Il s’agit d’abord du délai de 48h imparti par l’article 214 du Code électoral à son institution pour contrôler et vérifier les dossiers de candidature. Au plan pratique, il a souligné le manque de collaboration entre le Ministère et la CENI, notamment les instructions données directement par cette dernière aux Préfets qui ne s’exécutaient pas parce que n’étant pas sous sa tutelle.

MINISTERE DE LA SECURITE ET DE LA PROTECTION CIVILE

Présenté par le Colonel MONPION, Directeur Général de la Sureté Nationale, Commandant de la Force de Sécurité Elections Législatives lors des élections du 14 octobre 2007, l’exposé a fait apparaître deux types de dysfonctionnements liés à la couverture de la FOSEL et aux incidents.

1. Dysfonctionement lié à la couverture de FOSEL

- Moyens humains : 6000 gendarmes et policiers (formés de tous ordre des soldats et chauffeurs) ;
- Moyens matériels insuffisants ;
- Difficultés personnelles : manque de personnel, insuffisance de moyens propres, carburants, perdiem, matériels de liaisons.
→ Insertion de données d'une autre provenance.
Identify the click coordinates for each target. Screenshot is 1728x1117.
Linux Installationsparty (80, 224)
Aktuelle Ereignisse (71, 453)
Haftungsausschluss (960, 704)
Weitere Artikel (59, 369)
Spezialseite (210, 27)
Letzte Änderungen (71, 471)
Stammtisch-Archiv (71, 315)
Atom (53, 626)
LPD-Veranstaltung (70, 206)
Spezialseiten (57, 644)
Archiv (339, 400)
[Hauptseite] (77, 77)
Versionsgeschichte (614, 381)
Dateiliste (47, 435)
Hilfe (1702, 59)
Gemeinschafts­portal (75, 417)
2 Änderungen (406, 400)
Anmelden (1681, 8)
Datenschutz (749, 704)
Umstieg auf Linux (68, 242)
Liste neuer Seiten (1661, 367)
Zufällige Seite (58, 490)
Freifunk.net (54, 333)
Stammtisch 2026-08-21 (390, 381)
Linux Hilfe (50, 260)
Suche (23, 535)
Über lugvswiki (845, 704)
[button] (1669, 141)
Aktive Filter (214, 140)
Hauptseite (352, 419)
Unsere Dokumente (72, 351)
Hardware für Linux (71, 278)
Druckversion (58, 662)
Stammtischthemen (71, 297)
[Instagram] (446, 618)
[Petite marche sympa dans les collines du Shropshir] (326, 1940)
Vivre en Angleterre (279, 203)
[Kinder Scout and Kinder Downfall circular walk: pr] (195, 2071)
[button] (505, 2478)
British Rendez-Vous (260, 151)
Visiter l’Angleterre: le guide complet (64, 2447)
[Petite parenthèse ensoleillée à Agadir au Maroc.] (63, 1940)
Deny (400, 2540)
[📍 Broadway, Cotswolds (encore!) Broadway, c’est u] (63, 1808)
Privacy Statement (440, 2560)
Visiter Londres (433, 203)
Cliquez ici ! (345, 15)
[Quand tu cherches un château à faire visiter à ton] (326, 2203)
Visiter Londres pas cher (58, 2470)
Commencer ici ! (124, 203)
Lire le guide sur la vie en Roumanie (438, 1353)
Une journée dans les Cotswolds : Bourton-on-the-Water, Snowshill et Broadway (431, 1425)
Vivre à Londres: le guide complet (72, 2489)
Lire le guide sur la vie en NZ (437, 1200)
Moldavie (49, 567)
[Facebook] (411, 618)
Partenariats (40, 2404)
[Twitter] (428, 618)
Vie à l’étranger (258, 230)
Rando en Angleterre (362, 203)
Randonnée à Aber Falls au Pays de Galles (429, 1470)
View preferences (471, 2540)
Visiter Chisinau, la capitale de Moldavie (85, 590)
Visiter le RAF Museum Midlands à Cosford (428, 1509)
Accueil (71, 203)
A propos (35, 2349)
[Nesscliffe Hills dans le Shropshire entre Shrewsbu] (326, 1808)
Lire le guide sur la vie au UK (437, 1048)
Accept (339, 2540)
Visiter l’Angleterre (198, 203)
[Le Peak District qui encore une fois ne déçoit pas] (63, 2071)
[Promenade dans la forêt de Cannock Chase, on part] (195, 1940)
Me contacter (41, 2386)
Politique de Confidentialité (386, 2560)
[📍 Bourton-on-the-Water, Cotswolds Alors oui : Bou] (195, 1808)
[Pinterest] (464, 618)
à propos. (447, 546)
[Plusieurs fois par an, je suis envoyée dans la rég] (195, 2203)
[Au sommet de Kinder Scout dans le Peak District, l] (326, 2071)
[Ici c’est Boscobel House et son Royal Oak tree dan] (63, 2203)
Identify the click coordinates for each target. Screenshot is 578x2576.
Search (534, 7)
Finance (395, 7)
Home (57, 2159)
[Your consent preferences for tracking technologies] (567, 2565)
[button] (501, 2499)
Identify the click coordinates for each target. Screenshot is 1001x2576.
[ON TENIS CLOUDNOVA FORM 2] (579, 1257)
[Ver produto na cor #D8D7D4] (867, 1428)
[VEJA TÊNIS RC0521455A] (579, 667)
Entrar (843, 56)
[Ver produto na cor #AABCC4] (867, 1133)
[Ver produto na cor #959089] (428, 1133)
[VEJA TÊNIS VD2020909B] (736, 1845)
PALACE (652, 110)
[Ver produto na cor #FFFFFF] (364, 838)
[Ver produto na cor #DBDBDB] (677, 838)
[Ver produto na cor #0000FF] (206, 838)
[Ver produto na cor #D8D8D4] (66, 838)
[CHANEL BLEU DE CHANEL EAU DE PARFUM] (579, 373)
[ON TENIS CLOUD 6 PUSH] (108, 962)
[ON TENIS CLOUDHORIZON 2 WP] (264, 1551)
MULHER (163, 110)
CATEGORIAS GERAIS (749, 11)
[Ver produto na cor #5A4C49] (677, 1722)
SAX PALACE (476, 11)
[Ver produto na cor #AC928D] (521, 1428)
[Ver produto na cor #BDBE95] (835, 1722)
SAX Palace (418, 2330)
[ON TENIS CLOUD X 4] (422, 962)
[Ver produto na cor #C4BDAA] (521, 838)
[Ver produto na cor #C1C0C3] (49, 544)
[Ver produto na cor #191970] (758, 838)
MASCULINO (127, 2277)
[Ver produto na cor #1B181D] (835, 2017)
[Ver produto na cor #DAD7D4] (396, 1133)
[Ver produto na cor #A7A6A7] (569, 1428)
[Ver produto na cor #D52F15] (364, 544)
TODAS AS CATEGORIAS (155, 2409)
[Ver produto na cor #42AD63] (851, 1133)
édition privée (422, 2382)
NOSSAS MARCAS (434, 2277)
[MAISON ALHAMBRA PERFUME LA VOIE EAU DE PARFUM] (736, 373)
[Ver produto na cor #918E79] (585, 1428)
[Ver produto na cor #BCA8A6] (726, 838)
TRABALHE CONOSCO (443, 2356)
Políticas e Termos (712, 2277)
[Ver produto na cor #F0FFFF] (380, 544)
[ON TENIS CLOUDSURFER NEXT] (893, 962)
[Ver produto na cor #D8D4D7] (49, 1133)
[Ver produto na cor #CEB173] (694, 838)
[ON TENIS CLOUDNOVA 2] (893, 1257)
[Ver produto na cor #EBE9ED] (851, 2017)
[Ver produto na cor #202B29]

2. Incidents relevés. Ils se rapportent aux points suivants :

- L’inscription sur les listes électorales (doute sur les témoignages des Chefs traditionnels) ;
- Le problème de kit, et le manque de carburant pour les groupes électrogènes ;
- Le débat sur les bureaux de vote demeure une constance dans le pays ;
- Le matériel électoral insuffisant.

3. Propositions

Le présentateur pour remédier à cette situation a fait des propositions assez claires :
- Mise à disposition de la FOSEL de 8000 hommes ;
- Augmentation quantitative et qualitative du matériel roulant ;
- Amélioration de moyens de liaisons.

B- PANEL EXTERIEUR – ECHANGE D’EXPERIENCES

BENIN :

Madame AFOUDA GBEHA, Vice Présidente de la Cour constitutionnelle et Monsieur Sylvain NOUWATIN, ancien Président de la CENA et Secrétaire Général de la Cour constitutionnelle du Bénin ont présenté la situation de leur pays.
Selon Madame AFOUDA, la mission de la Cour constitutionnelle est d’assurer la régulation et le fonctionnement des institutions (art. 117 de la Constitution) Selon l’article 117, la Cour Constitutionnelle veille à la régularité de l’élection du Président de la République, examine les réclamations, statue sur les irrégularités qu’elle aurait pu, par elle-même relever et proclame les résultats du scrutin, statue sur la régularité du référendum et en proclame les résultats et statue, en cas de contestation, sur la régularité des élections législatives.

Dans le respect de ces dispositions constitutionnelles, la loi organique sur la Cour Constitutionnelle et les lois électorales confient à la Haute Juridiction le contrôle de la régularité des élections législatives, présidentielles et du référendum depuis les opérations préalables (établissement de la liste électorale, présentation des candidatures, organisation de la campagne électorale) jusqu’aux conditions de déroulement du scrutin et la contestation de l’élection d’un élu.

Le contrôle de la régularité implique le règlement du contentieux électoral.

La pratique pré-électorale consiste en des actions précises à savoir :
- Le séminaire interne de la Cour pour le scrutin à venir
- L’élaboration du budget de l’élection.

Après la cérémonie de prestation de serment, une réunion de la Cour et de la CENA est organisée avec pour objectif une lecture uniforme des textes. Il s’en suit la formation des agents de la CENA par la Cour constitutionnelle, le recrutement des formateurs et leur formation sur toute l’étendue du territoire, la formation des groupes cibles (requérants potentiels).

La Cour initie également des séances de formation et d’information avec le concours des médias, la fabrication et la distribution des dépliants et plaquettes d’information des citoyens.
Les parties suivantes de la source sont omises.